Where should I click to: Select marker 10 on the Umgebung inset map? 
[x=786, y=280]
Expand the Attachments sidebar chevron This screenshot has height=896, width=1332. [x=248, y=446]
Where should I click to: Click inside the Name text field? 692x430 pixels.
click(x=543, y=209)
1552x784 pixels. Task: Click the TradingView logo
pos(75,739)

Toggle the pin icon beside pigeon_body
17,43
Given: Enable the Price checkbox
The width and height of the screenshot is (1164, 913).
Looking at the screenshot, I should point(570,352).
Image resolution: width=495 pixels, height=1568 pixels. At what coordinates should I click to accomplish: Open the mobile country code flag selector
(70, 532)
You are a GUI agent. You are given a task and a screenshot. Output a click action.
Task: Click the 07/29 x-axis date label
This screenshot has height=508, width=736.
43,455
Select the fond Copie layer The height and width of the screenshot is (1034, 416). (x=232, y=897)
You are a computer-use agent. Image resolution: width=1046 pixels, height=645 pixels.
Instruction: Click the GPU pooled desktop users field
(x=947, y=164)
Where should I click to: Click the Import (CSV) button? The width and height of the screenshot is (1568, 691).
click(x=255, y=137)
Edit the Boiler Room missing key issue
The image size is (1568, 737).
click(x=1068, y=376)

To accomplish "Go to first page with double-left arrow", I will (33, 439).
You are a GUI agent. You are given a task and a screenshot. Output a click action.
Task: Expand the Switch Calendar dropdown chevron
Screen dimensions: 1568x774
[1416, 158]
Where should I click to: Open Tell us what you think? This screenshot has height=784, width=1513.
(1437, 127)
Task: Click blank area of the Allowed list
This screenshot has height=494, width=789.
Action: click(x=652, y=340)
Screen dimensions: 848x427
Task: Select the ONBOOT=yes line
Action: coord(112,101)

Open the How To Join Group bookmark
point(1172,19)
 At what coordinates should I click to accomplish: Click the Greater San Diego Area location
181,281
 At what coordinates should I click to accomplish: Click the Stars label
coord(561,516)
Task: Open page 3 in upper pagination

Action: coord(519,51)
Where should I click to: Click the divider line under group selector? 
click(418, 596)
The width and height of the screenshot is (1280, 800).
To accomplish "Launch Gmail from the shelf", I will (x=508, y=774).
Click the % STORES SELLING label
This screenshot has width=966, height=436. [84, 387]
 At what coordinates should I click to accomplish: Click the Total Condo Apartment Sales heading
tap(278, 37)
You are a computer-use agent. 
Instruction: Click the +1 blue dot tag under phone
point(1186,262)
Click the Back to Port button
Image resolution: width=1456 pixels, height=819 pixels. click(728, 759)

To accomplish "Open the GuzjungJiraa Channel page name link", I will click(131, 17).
--- --- ---
◆ **Task objective**
Each entry in the data should be restated exactly as it was written.

◆ **Solved problem**
Where should I click to: Select marker 10 on the Umgebung inset map? 
[x=786, y=280]
Expand the Attachments sidebar chevron This screenshot has height=896, width=1332. [x=248, y=446]
Where should I click to: Click inside the Name text field? 692x430 pixels.
click(x=543, y=209)
1552x784 pixels. Task: Click the TradingView logo
pos(75,739)

Toggle the pin icon beside pigeon_body
17,43
Given: Enable the Price checkbox
The width and height of the screenshot is (1164, 913).
Looking at the screenshot, I should point(570,352).
Image resolution: width=495 pixels, height=1568 pixels. At what coordinates should I click to accomplish: Open the mobile country code flag selector
(70, 532)
You are a GUI agent. You are given a task and a screenshot. Output a click action.
Task: Click the 07/29 x-axis date label
This screenshot has height=508, width=736.
43,455
Select the fond Copie layer The height and width of the screenshot is (1034, 416). (x=232, y=897)
You are a computer-use agent. Image resolution: width=1046 pixels, height=645 pixels.
Instruction: Click the GPU pooled desktop users field
(x=947, y=164)
Where should I click to: Click the Import (CSV) button? The width and height of the screenshot is (1568, 691).
click(x=255, y=137)
Edit the Boiler Room missing key issue
The image size is (1568, 737).
click(x=1068, y=376)

To accomplish "Go to first page with double-left arrow", I will (33, 439).
You are a GUI agent. You are given a task and a screenshot. Output a click action.
Task: Expand the Switch Calendar dropdown chevron
Screen dimensions: 1568x774
[1416, 158]
Where should I click to: Open Tell us what you think? This screenshot has height=784, width=1513.
(1437, 127)
Task: Click blank area of the Allowed list
This screenshot has height=494, width=789.
Action: click(x=652, y=340)
Screen dimensions: 848x427
Task: Select the ONBOOT=yes line
Action: coord(112,101)

Open the How To Join Group bookmark
point(1172,19)
 At what coordinates should I click to accomplish: Click the Greater San Diego Area location
181,281
 At what coordinates should I click to accomplish: Click the Stars label
coord(561,516)
Task: Open page 3 in upper pagination

Action: coord(519,51)
Where should I click to: Click the divider line under group selector? 
click(418, 596)
The width and height of the screenshot is (1280, 800).
To accomplish "Launch Gmail from the shelf", I will (x=508, y=774).
Click the % STORES SELLING label
This screenshot has width=966, height=436. [84, 387]
 At what coordinates should I click to accomplish: Click the Total Condo Apartment Sales heading
tap(278, 37)
You are a computer-use agent. 
Instruction: Click the +1 blue dot tag under phone
point(1186,262)
Click the Back to Port button
Image resolution: width=1456 pixels, height=819 pixels. click(728, 759)

To accomplish "Open the GuzjungJiraa Channel page name link", I will click(131, 17).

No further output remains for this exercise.